Here's the question:
Let $S(t)$, $t \geq 0$ be a Geometric Brownian motion process with drift parameter $\mu = 0.1$ and volatility parameter $\sigma = 0.2$. Find $P(S(3) < S(1) > S(0)).$
Is there something wrong with the following reasoning:
$P(S(3) < S(1) > S(0))=P(S(1)>S(3) \geq S(0)) + P(S(1) > S(0) \geq S(3))$, where
$P(S(1)>S(3) \geq S(0))=P(S(1) > S(3))-P(S(3) \leq S(0)$ and
$P(S(1) > S(0) \geq S(3))=P(S(1) > S(0)) - P(S(0) \leq S(3))$.
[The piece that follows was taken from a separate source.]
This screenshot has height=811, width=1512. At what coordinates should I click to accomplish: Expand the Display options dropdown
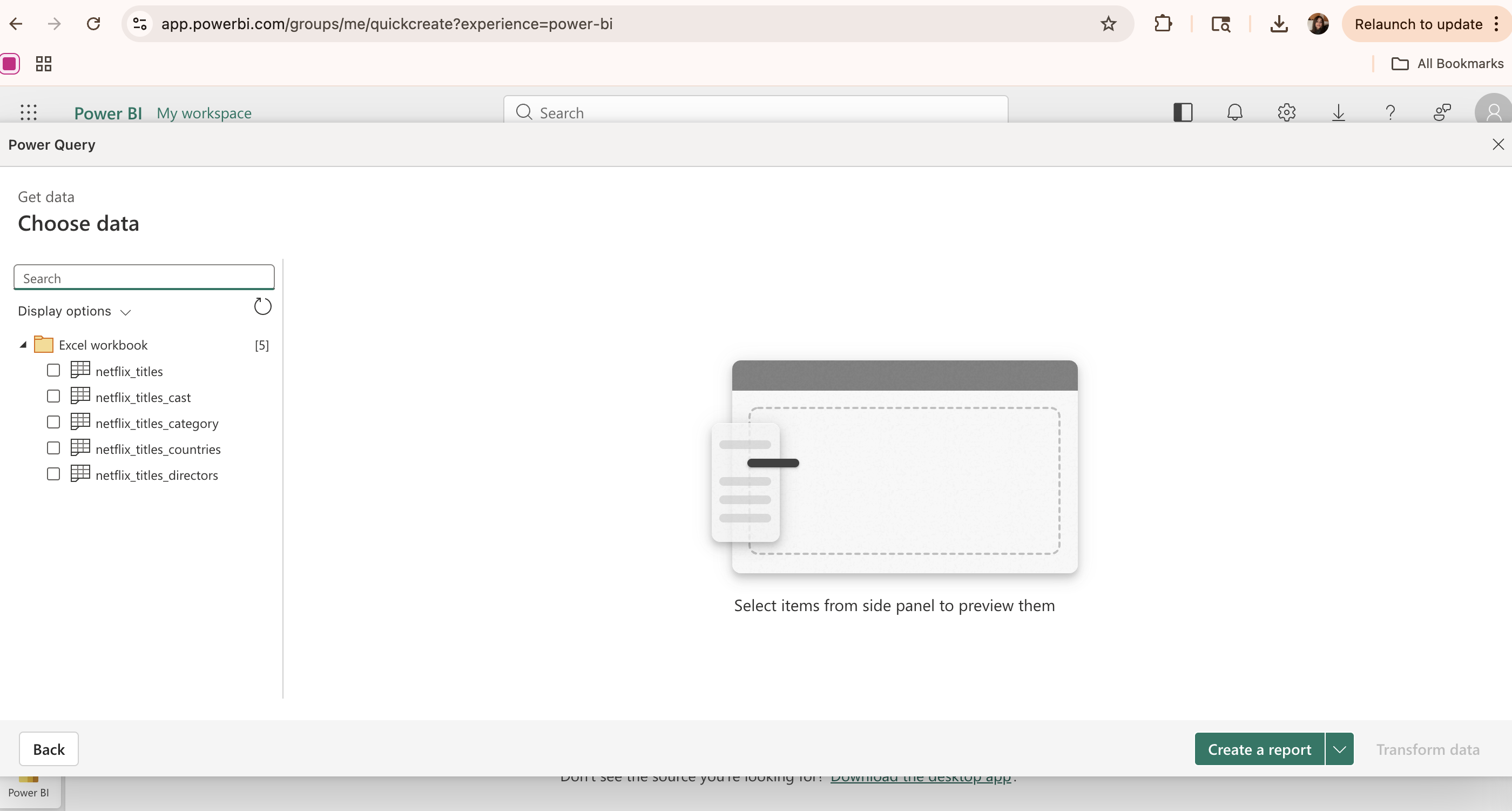[x=75, y=311]
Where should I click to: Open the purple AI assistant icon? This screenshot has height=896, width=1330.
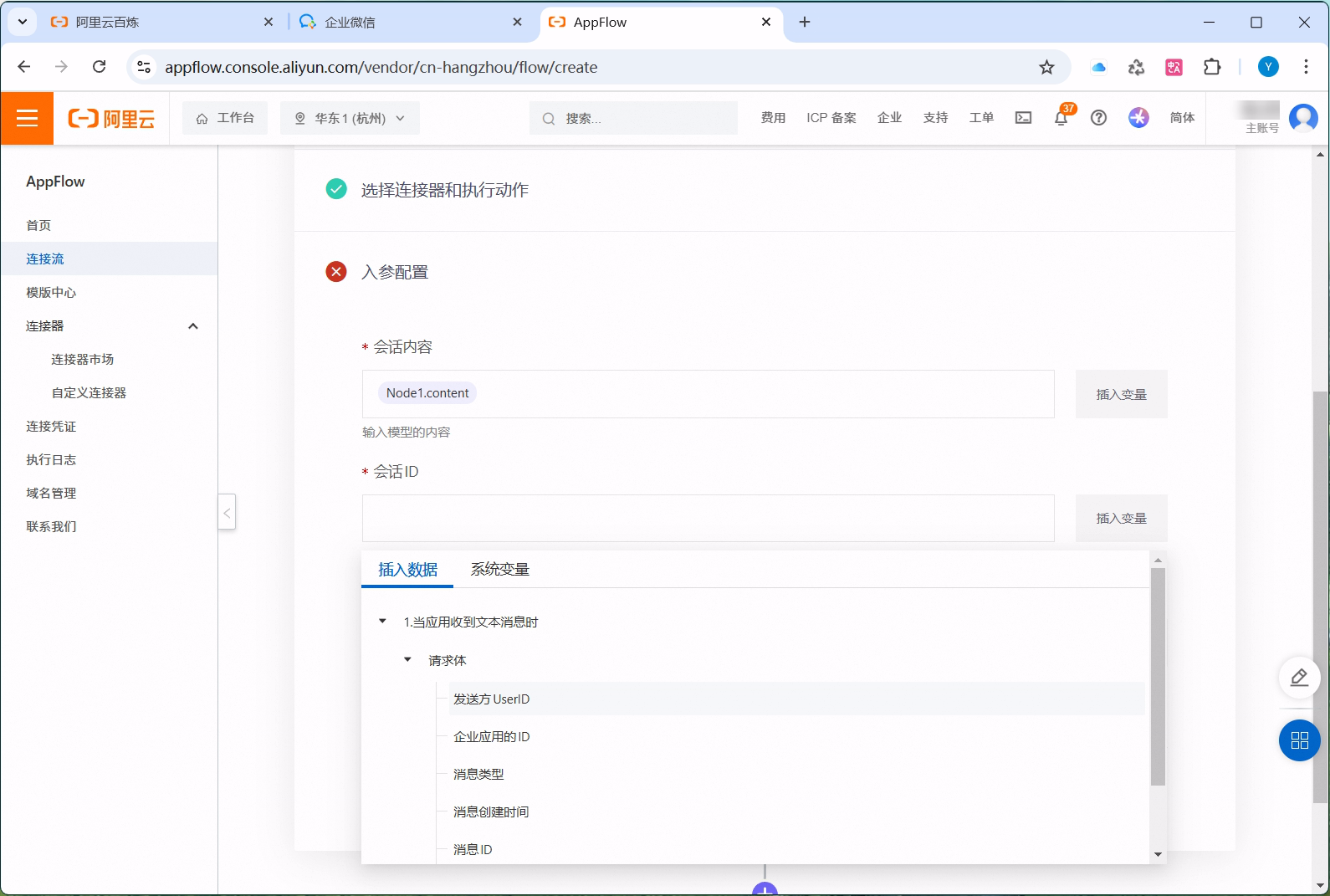[x=1138, y=118]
Tiny point: You are missing a "$)$".
Major point: $P(S(1)\gt S(3) \geq S(0))=P(S(1) \gt S(3))-P(S(3) \leq S(0))$ is wrong and similarly with the following equality. You should have something like $P(S(1)\gt S(3) \geq S(0)) =P(S(1) \gt S(3))-P(S(3) \leq S(0)) + P(S(0) \gt S(1) \geq S(3))$
Critical point: $S(0)$, $S(1)$ and $S(3)$ are not independent, so this is the wrong approach. But $S(1)-S(0)$ and $S(3)-S(1)$ are independent, so their probabilities multiply, and you will probably find it easier to deal with the rather more obvious and more easily handled $$P(S(3) \lt S(1) \gt S(0)) = P(S(3) \lt S(1)) \times P(S(1) \gt S(0)).$$